任务说明 |
把下面这篇fail2ban文本中介于“5、查看fail2ban配置的规则是否已经生效。”和“6、查看在fail2ban黑名单里的IP是否已经加到了firewall中。”之间（含首尾）的部分重写一遍，并将其中的“生效”替换为“起作用”。

++++ 所给文本

若要同时解除多个ip,ip后面加空格然后写上ip即可。
4、默认日志：

/var/log/fail2ban.log

5、查看fail2ban配置的规则是否已经生效。

firewall-cmd --direct --get-all-rules

执行后显示如下则表示生效。

[root@blog.tag.gg ~]# firewall-cmd --direct --get-all-rules
ipv4 filter INPUT_direct 0 -p tcp -m multiport --dports 22 -m set --match-set f2b-sshd src -j REJECT --reject-with icmp-port-unreachable

6、查看在fail2ban黑名单里的IP是否已经加到了firewall中。

ipset list

执行后如下：

[root@blog.tag.gg ~]# ipset list
Name: f2b-sshd
Type: hash:ip
Revision: 4
Header: family inet hashsize 1024 maxelem 65536 timeout 0
Size in memory: 312
References: 1
Number of entries: 2
Members:
118.89.68.135 timeout 0
141.98.11.90 timeout 0

7、检查匹配规则是否正确（请将日志和配置文件更换自己的）

fail2ban-regex /var/log/secure /etc/fail2ban/filter.d/sshd.conf

执行后如下：

[root@blog.tag.gg ~]# fail2ban-regex /var/log/secure /etc/fail2ban/filter.d/sshd.conf
Running tests
=============
Use   failregex filter file : sshd, basedir: /etc/fail2ban
Use         maxlines : 1
Use      datepattern : {^LN-BEG} : Default Detectors
Use         log file : /var/log/secure
Use         encoding : UTF-8
Results
=======
Prefregex: 93 total
|  ^(?P<mlfid>(?:\[\])?\s*(?:<[^.]+\.[^.]+>\s+)?(?:\S+\s+)?(?:kernel:\s?\[ *\d+\.\d+\]:?\s+)?(?:@vserver_\S+\s+)?(?:(?:(?:\[\d+\])?:\s+[\[\(]?sshd(?:\(\S+\))?[\]\)]?:?|[\[\(]?sshd(?:\(\S+\))?[\]\)]?:?(?:\[\d+\])?:?)\s+)?(?:\[ID \d+ \S+\]\s+)?)(?:(?:error|fatal): (?:PAM: )?)?(?P<content>.+)$
`-
Failregex: 27 total
|-  #) [# of hits] regular expression
|   4) [16] ^Failed (?:<F-NOFAIL>publickey</F-NOFAIL>|\S+) for (?P<cond_inv>invalid user )?<F-USER>(?P<cond_user>\S+)|(?(cond_inv)(?:(?! from ).)*?|[^:]+)</F-USER> from <HOST>(?: (?:port \d+|on \S+)){0,2}(?: ssh\d*)?(?(cond_user): |(?:(?:(?! from ).)*)$)

++++++++
++++ 所给资料

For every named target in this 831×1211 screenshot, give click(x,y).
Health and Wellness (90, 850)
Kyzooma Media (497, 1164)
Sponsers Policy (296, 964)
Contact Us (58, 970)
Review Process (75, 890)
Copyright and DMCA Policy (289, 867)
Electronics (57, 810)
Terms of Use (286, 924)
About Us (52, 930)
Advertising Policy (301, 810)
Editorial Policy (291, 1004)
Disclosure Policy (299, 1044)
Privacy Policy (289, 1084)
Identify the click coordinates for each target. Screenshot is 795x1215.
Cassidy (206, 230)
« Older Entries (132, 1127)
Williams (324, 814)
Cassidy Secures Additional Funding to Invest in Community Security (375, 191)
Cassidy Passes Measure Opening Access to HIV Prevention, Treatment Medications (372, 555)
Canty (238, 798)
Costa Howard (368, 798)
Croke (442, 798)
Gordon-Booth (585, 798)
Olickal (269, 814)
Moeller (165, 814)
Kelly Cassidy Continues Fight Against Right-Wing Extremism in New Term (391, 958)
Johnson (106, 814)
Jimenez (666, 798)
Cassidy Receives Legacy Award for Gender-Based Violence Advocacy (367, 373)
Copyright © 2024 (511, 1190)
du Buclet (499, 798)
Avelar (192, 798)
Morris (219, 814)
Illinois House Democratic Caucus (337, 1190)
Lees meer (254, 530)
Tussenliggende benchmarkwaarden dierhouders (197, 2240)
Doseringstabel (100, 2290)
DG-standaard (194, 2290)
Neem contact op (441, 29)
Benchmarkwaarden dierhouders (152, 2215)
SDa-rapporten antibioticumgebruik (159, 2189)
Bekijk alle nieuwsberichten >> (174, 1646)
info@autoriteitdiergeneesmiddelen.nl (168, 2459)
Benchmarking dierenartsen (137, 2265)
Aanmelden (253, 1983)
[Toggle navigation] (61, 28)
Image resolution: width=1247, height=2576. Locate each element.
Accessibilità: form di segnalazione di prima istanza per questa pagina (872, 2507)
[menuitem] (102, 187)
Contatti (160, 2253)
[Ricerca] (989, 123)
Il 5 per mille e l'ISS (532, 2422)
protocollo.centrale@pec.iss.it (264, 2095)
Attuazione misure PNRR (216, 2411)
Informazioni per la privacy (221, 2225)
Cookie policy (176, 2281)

++++++++

作答内容 |
5、查看fail2ban配置的规则是否已经起作用。

firewall-cmd --direct --get-all-rules

执行后显示如下则表示起作用。

[root@blog.tag.gg ~]# firewall-cmd --direct --get-all-rules
ipv4 filter INPUT_direct 0 -p tcp -m multiport --dports 22 -m set --match-set f2b-sshd src -j REJECT --reject-with icmp-port-unreachable

6、查看在fail2ban黑名单里的IP是否已经加到了firewall中。